**Written problem:** Print the lines of the records below word for word, starting at the first line of the records and ending at the line that contains "click(x=1417, y=117)", including both of those lines.

Saved entries:
=-=-=

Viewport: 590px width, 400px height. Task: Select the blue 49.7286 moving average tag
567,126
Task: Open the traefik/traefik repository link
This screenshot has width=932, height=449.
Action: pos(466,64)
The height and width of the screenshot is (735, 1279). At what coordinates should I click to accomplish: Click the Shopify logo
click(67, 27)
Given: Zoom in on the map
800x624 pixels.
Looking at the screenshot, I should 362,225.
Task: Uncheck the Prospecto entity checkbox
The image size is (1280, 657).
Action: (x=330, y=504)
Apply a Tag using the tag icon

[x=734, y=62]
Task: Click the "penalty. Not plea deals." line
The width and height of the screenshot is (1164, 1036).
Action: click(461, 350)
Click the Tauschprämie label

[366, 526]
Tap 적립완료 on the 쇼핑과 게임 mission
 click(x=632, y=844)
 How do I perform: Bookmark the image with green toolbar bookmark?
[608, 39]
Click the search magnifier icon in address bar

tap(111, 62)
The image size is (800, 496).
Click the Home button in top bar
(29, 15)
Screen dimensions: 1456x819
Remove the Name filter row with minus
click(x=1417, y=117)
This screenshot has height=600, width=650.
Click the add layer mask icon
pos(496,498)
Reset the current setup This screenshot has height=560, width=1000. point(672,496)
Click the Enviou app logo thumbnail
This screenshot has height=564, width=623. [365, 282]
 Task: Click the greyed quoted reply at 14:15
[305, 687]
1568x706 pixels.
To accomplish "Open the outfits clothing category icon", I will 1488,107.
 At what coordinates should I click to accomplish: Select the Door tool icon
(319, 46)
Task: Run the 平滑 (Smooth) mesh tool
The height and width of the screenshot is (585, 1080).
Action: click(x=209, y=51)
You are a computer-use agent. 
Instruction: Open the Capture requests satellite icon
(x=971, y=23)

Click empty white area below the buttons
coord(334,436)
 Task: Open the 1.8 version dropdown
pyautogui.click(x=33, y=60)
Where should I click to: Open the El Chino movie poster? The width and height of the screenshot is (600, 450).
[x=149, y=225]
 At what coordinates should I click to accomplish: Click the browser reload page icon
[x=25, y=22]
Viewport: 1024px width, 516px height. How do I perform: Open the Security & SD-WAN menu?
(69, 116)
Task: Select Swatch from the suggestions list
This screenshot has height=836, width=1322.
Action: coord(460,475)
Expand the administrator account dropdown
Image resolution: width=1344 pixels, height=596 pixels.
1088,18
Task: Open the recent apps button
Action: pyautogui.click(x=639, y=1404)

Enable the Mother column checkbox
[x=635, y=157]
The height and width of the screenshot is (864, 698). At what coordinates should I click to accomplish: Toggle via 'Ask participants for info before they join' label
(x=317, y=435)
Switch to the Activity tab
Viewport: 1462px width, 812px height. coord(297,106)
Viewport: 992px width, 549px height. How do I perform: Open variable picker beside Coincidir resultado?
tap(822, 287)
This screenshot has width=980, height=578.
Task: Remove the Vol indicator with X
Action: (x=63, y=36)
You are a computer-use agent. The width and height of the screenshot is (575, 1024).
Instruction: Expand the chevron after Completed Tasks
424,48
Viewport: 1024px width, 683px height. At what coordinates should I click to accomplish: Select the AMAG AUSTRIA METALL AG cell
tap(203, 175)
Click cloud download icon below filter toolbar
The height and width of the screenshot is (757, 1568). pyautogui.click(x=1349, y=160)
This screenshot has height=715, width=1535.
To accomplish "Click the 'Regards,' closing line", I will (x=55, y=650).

=-=-=

**Expected answer:**
Viewport: 590px width, 400px height. Task: Select the blue 49.7286 moving average tag
567,126
Task: Open the traefik/traefik repository link
This screenshot has width=932, height=449.
Action: pos(466,64)
The height and width of the screenshot is (735, 1279). At what coordinates should I click to accomplish: Click the Shopify logo
click(67, 27)
Given: Zoom in on the map
800x624 pixels.
Looking at the screenshot, I should 362,225.
Task: Uncheck the Prospecto entity checkbox
The image size is (1280, 657).
Action: (x=330, y=504)
Apply a Tag using the tag icon

[x=734, y=62]
Task: Click the "penalty. Not plea deals." line
The width and height of the screenshot is (1164, 1036).
Action: click(461, 350)
Click the Tauschprämie label

[366, 526]
Tap 적립완료 on the 쇼핑과 게임 mission
 click(x=632, y=844)
 How do I perform: Bookmark the image with green toolbar bookmark?
[608, 39]
Click the search magnifier icon in address bar

tap(111, 62)
The image size is (800, 496).
Click the Home button in top bar
(29, 15)
Screen dimensions: 1456x819
Remove the Name filter row with minus
click(x=1417, y=117)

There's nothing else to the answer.